__Dataset__:

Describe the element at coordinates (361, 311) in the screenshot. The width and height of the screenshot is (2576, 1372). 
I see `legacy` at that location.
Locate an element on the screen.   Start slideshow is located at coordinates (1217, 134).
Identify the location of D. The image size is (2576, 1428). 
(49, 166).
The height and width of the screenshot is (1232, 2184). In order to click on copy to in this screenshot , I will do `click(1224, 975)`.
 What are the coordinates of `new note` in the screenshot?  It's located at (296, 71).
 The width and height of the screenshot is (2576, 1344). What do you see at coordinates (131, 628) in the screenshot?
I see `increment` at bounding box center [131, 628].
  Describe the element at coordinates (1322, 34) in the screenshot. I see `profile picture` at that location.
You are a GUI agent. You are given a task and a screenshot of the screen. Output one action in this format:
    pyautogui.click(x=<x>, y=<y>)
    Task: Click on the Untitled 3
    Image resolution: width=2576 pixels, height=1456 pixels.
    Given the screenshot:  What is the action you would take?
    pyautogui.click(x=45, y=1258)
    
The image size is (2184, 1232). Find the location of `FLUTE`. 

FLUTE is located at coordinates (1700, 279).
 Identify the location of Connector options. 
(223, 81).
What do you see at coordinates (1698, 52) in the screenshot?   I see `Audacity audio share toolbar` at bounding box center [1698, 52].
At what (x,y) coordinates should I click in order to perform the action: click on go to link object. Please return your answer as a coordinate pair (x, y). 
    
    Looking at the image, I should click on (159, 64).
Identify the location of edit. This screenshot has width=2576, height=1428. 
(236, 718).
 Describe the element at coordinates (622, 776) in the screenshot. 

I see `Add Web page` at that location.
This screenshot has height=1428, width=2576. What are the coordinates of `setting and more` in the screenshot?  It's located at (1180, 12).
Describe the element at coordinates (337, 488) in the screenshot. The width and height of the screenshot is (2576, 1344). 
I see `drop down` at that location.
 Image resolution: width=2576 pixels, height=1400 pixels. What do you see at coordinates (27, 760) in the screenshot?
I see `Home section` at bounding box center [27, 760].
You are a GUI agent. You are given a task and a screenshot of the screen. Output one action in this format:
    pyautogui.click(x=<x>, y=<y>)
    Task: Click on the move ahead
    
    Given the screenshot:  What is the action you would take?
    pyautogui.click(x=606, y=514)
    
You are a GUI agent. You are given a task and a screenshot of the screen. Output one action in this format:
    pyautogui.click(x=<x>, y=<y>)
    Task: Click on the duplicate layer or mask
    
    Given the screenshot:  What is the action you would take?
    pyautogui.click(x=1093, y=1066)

__Written request__:
Please write out the material verbatim, beginning at its first line and stopping after the line that contains "This screenshot has height=1428, width=2576.".

__Exercise answer__:
Describe the element at coordinates (361, 311) in the screenshot. The width and height of the screenshot is (2576, 1372). 
I see `legacy` at that location.
Locate an element on the screen.   Start slideshow is located at coordinates (1217, 134).
Identify the location of D. The image size is (2576, 1428). 
(49, 166).
The height and width of the screenshot is (1232, 2184). In order to click on copy to in this screenshot , I will do `click(1224, 975)`.
 What are the coordinates of `new note` in the screenshot?  It's located at (296, 71).
 The width and height of the screenshot is (2576, 1344). What do you see at coordinates (131, 628) in the screenshot?
I see `increment` at bounding box center [131, 628].
  Describe the element at coordinates (1322, 34) in the screenshot. I see `profile picture` at that location.
You are a GUI agent. You are given a task and a screenshot of the screen. Output one action in this format:
    pyautogui.click(x=<x>, y=<y>)
    Task: Click on the Untitled 3
    Image resolution: width=2576 pixels, height=1456 pixels.
    Given the screenshot:  What is the action you would take?
    pyautogui.click(x=45, y=1258)
    
The image size is (2184, 1232). Find the location of `FLUTE`. 

FLUTE is located at coordinates (1700, 279).
 Identify the location of Connector options. 
(223, 81).
What do you see at coordinates (1698, 52) in the screenshot?   I see `Audacity audio share toolbar` at bounding box center [1698, 52].
At what (x,y) coordinates should I click in order to perform the action: click on go to link object. Please return your answer as a coordinate pair (x, y). 
    
    Looking at the image, I should click on (159, 64).
Identify the location of edit. This screenshot has width=2576, height=1428. 
(236, 718).
 Describe the element at coordinates (622, 776) in the screenshot. 

I see `Add Web page` at that location.
This screenshot has height=1428, width=2576. What are the coordinates of `setting and more` in the screenshot?  It's located at (1180, 12).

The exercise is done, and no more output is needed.